*TASK REQUIREMENTS*
Filter the entries for the string "computer". Copy each line that has it.

*TASK INPUTS*
_ _ _

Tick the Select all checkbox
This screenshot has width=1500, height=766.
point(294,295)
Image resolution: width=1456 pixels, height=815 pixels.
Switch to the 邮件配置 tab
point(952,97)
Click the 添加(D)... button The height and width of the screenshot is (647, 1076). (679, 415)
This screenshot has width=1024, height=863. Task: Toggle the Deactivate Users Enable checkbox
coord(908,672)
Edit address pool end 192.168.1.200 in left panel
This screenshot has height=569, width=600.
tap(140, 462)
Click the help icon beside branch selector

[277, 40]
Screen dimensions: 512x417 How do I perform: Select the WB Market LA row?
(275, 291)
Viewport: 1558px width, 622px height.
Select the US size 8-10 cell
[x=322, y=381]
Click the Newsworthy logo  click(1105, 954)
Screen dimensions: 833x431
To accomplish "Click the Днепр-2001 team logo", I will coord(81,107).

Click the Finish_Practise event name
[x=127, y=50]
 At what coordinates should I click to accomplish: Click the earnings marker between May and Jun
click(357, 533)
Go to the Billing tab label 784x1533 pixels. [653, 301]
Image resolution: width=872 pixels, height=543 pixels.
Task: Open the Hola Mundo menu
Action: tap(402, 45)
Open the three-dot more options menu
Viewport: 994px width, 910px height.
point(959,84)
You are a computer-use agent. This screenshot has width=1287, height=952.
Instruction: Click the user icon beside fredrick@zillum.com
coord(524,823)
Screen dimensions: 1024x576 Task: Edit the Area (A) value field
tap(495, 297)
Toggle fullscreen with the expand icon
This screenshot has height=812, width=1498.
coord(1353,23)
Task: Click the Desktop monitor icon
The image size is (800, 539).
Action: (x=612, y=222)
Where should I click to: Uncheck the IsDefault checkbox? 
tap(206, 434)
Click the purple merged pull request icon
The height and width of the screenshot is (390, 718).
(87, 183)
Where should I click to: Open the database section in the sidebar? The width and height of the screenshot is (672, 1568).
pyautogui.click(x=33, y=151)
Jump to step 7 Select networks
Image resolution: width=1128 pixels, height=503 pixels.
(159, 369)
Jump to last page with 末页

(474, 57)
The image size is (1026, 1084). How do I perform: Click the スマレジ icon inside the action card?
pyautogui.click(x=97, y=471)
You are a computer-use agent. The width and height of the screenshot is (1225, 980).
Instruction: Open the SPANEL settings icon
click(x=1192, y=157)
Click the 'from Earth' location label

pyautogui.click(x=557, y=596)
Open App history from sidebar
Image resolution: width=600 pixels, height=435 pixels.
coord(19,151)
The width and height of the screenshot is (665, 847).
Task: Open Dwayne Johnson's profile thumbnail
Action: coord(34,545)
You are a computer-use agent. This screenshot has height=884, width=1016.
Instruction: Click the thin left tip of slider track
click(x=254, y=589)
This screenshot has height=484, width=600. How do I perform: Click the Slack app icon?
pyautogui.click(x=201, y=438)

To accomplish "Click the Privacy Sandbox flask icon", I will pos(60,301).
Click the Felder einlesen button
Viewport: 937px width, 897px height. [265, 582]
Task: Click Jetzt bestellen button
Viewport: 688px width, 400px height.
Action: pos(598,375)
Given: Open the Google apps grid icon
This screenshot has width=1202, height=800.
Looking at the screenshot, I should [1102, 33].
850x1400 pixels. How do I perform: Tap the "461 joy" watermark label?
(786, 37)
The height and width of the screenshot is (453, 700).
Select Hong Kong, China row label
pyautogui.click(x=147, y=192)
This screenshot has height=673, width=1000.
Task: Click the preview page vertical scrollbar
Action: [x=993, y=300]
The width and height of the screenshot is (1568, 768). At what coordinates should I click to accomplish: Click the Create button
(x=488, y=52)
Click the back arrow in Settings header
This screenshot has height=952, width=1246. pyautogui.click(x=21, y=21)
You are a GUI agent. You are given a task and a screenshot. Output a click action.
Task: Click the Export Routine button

_ _ _

*TASK SOLUTION*
You are a computer-use agent. This screenshot has width=1287, height=952.
You are a computer-use agent. The width and height of the screenshot is (1225, 980).
You are a computer-use agent. This screenshot has height=884, width=1016.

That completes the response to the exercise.